We haven’t previously mentioned that Sir David is also a patron of World Land Trust. This week he spoke on behalf of that group to yet another posh meeting in London, this one attended by “lawyers, city investors and business people.” (The meeting is reported in the UK Guardian.)

He repeated his message that Third World overbreeding is a huge threat, but this time he was less sanguine about the efficacy of “the humane way.”

In fact, he said, it just isn’t possible to stop population growth in time to save the planet. “Nothing we can do will stop that increase. We may be able to slow it, but stop it in our lifetimes we cannot.”

Since the population bomb can’t be stopped, Attenborough says we need to focus on “making sure mankind doesn’t spread willy nilly over every square yard of the globe.”

How? By buying large tracts of rainforest, and converting them into private wildlife reserves.

Two questions arise immediately. Who will pay for this land? And what happens to the people who live there?

The answer to the first question is simple. Attenborough thinks big businesses should contribute the needed cash to World Land Trust, which will buy the land and hand it over to local NGOs that promise to keep it safe.

Some might object that business doesn’t have a great record of environmental protection, but Attenborough is more than willing to slather greenwash over any corporation that makes a tax deductible donation. Businesses may have defiled the earth in the past, but they just didn’t know better. Today, he says, “Wealth empowers, and businesses have by no means been slow in helping. We’ve gone to multinationals over and over again.”

As for the second question – WLT preserves are no-go areas for those overbreeding locals.
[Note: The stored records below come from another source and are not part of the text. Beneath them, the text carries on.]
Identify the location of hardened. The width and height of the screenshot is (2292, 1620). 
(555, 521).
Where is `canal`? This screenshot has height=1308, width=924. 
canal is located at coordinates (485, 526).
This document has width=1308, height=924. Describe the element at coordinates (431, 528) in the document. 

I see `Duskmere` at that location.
According to the WLT website, donors may be allowed to visit as ecotourists, but no one else gets in. “If there is occasional incursion into the forests this is quickly dealt with by the park wardens who are familiar with the borders.”

WLT is all in favor of REDD+, the UN-sanctioned program to privatize Third World forests and use them for carbon trading. In a recent statement, WLT president John Burton described the plan as “by far the best option on the table for raising significant funds for biodiversity conservation.”

The people who actually live in those forests, in contrast, say that REDD+ “threatens the survival of Indigenous Peoples and forest-dependent communities and could result in the biggest land grab of all time.”

Through Optimum Population Trust, Attenborough works to prevent poor people from coming to England. And through World Land Trust, he works to prevent them from living in their homelands.

And his rich donors, who do more to destroy the earth every day than his Third World victims do in their lifetimes, get tax deductions and carbon credits.